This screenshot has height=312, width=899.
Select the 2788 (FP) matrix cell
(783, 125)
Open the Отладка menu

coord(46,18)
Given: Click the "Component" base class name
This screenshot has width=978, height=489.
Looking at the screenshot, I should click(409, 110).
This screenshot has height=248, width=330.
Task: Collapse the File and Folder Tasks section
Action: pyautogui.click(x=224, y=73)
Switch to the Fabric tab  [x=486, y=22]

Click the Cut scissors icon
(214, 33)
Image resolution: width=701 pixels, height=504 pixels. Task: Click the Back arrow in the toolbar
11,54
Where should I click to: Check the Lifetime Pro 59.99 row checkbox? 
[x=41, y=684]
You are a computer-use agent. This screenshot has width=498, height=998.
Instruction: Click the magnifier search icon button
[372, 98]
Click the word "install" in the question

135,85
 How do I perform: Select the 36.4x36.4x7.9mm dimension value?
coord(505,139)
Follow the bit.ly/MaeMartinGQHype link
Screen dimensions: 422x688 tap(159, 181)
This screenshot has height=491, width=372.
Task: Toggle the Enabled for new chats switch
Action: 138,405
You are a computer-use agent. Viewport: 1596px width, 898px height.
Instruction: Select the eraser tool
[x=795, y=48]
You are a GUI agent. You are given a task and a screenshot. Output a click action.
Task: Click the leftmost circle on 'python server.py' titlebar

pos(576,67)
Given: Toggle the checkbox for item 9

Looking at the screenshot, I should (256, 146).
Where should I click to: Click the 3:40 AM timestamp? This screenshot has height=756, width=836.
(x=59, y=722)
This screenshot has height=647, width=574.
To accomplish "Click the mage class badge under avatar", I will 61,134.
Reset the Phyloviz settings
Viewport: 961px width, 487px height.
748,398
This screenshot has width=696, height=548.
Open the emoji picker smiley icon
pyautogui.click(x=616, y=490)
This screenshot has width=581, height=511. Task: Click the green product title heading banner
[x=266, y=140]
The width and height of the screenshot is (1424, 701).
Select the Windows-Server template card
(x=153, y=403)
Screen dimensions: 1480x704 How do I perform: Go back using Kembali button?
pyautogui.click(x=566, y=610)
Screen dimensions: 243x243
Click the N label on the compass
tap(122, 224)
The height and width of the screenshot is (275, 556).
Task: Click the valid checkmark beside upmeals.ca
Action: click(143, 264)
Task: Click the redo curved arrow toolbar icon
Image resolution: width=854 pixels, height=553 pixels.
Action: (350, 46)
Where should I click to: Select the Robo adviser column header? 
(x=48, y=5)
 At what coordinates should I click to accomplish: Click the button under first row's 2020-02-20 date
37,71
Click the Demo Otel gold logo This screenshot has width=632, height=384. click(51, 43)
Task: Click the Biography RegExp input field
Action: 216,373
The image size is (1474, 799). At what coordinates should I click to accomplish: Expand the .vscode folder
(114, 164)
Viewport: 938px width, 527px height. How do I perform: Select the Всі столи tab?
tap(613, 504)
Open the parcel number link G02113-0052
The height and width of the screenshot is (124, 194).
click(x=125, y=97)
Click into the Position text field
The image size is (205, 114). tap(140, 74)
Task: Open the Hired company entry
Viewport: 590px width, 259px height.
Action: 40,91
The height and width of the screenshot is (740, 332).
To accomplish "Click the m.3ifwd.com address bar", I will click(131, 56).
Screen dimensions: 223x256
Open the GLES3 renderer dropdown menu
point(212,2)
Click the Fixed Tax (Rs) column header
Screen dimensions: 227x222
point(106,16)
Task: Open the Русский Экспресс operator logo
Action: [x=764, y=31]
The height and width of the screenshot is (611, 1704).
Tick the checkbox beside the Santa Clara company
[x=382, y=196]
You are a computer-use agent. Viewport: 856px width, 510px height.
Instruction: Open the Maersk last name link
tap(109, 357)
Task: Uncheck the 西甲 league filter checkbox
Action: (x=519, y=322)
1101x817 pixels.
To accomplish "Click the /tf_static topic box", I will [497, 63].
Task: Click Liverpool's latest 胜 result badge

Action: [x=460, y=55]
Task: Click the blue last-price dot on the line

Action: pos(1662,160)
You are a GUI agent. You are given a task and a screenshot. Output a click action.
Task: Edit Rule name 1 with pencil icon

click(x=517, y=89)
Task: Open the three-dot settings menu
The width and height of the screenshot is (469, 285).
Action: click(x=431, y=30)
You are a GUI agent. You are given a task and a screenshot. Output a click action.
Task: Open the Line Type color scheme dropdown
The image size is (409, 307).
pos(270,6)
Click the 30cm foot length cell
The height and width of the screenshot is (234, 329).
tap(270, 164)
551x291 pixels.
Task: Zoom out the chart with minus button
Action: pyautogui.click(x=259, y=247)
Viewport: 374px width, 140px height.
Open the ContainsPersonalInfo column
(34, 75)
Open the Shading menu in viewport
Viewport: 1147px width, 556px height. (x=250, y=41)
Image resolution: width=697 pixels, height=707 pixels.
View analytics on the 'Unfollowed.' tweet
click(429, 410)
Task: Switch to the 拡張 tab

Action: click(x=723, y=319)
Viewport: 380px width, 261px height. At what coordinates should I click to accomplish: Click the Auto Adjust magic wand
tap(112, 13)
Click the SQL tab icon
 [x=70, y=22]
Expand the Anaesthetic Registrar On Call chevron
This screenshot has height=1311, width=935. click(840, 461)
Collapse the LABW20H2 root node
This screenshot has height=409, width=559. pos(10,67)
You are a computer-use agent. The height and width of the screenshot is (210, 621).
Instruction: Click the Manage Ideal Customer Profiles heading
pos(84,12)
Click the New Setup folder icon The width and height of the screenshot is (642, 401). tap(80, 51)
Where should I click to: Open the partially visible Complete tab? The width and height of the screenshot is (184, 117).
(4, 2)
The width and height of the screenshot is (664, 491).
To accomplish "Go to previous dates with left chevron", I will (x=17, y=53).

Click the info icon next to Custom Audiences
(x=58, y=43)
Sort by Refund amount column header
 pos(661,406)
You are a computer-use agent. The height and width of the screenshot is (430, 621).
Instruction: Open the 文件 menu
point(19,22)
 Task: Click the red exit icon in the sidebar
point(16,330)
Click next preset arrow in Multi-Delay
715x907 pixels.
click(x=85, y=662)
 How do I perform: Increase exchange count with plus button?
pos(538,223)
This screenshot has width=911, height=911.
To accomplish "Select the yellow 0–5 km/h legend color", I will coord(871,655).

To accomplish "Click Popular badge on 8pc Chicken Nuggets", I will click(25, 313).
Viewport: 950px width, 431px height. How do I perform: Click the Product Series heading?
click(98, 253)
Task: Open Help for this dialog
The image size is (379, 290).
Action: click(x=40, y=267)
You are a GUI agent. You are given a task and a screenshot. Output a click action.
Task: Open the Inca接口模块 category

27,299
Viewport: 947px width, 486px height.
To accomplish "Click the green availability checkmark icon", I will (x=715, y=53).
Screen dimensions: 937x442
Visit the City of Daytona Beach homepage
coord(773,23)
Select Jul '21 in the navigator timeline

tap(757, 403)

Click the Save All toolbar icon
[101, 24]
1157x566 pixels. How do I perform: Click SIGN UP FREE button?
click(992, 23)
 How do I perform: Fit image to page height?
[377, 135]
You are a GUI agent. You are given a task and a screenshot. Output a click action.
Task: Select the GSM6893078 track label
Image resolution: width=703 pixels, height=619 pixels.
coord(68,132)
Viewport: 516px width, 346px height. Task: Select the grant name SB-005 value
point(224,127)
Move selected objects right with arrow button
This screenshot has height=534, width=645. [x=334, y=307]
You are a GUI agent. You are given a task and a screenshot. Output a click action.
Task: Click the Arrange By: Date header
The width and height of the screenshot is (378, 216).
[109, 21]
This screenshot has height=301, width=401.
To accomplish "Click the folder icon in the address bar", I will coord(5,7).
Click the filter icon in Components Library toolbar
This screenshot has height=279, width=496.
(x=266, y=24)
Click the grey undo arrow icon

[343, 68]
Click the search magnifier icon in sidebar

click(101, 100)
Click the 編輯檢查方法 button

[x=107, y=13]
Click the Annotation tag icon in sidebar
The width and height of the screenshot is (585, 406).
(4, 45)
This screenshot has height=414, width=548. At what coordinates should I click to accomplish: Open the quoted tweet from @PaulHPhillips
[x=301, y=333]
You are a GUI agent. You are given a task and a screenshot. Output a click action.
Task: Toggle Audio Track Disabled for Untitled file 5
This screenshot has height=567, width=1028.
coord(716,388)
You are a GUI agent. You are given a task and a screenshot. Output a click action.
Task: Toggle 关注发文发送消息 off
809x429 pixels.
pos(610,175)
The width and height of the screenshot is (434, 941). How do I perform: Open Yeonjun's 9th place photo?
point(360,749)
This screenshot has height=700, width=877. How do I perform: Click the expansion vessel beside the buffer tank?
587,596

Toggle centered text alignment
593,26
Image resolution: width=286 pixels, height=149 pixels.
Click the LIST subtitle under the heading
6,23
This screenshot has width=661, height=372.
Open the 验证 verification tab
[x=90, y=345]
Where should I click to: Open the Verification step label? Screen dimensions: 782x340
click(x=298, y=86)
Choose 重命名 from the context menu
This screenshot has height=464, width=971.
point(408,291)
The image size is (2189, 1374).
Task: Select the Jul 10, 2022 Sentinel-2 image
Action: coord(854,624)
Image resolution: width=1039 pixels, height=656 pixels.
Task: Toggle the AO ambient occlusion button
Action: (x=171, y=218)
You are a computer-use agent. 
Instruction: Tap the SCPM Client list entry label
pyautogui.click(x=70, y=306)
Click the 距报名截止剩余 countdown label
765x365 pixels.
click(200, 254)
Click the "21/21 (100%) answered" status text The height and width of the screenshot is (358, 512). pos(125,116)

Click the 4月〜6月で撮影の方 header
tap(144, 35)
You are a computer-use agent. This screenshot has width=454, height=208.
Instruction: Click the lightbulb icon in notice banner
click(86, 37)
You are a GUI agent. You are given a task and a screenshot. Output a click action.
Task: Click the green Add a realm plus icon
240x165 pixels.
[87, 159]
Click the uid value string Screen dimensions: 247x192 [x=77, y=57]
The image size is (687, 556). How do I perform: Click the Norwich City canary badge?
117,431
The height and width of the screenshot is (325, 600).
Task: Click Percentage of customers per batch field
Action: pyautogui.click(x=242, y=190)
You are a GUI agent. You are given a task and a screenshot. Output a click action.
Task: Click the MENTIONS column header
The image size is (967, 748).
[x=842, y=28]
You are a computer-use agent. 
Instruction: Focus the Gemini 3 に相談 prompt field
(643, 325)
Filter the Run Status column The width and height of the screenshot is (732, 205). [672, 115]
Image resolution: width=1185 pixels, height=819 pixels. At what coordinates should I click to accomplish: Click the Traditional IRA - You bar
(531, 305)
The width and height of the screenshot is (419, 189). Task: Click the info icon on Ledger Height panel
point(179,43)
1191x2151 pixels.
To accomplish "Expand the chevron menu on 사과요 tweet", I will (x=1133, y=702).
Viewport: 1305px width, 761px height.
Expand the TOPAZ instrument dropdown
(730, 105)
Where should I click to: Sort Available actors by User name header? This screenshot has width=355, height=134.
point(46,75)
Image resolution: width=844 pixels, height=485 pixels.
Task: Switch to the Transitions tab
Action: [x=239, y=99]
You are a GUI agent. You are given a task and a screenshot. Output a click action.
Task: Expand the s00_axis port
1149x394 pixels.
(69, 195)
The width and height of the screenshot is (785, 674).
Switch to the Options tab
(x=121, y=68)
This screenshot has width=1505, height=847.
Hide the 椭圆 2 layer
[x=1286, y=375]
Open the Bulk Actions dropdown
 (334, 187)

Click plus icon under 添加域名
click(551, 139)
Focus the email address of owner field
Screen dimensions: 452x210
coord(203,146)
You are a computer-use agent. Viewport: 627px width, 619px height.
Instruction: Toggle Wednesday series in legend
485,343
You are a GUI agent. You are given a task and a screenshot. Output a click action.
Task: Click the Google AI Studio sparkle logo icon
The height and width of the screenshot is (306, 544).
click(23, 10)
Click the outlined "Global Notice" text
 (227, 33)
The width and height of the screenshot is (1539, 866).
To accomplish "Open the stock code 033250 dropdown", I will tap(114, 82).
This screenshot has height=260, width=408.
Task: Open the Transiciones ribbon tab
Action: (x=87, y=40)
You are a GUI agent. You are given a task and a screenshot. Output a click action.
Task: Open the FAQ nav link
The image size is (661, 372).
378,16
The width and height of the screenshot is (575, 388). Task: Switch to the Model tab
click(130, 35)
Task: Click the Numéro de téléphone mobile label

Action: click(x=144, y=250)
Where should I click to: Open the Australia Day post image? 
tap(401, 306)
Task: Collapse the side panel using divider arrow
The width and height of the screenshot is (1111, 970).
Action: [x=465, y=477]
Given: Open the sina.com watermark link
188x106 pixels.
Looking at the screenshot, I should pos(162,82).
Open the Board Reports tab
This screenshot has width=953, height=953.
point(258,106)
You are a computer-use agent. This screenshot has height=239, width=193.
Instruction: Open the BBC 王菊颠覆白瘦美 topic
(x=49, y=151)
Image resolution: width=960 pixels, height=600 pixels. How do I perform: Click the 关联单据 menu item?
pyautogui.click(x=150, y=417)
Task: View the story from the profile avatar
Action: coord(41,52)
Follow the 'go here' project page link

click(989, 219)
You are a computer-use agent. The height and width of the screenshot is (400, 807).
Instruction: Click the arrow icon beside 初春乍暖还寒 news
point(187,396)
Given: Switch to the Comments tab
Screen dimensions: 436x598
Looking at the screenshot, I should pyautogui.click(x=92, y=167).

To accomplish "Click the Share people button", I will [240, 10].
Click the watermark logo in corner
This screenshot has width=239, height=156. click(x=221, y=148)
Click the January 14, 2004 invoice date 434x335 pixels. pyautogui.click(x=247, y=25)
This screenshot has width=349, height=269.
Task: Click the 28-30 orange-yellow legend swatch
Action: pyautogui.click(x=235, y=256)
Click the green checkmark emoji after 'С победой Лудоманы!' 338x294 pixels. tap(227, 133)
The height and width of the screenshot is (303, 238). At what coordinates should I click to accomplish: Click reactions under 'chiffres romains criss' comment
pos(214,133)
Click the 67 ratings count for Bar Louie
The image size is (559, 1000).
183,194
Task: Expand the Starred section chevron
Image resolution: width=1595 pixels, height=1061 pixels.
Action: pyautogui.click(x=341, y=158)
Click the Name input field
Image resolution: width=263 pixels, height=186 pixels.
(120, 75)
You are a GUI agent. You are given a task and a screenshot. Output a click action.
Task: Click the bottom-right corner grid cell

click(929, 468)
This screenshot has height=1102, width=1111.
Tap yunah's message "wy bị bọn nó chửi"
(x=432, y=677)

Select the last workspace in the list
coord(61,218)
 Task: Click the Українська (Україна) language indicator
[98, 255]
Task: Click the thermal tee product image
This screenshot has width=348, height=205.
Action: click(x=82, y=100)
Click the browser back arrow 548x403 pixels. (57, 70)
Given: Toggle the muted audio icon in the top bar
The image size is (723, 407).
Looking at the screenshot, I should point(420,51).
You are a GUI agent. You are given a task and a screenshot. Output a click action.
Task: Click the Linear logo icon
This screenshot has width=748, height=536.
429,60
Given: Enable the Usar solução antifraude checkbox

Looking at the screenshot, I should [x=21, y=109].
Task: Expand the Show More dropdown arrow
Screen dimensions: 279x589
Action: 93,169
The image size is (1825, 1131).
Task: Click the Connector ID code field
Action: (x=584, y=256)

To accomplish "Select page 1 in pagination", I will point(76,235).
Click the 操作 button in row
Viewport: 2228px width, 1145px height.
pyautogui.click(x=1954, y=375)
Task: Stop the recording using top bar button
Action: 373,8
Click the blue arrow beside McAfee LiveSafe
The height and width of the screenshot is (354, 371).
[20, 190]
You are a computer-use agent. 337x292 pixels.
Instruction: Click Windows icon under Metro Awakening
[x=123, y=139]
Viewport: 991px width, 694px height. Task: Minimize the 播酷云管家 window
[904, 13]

• • •

__SHORT PROBLEM__. Arrange the entry lines above, from the line containing "This screenshot has width=911, height=911." through the line containing "click(98, 253)", both included, as a Markdown table with the columns Row and Entry Line. Leave out blank lines.

__ANSWER__.
| Row | Entry Line |
|---|---|
| 1 | This screenshot has width=911, height=911. |
| 2 | To accomplish "Select the yellow 0–5 km/h legend color", I will coord(871,655). |
| 3 | To accomplish "Click Popular badge on 8pc Chicken Nuggets", I will click(25, 313). |
| 4 | Viewport: 950px width, 431px height. How do I perform: Click the Product Series heading? |
| 5 | click(98, 253) |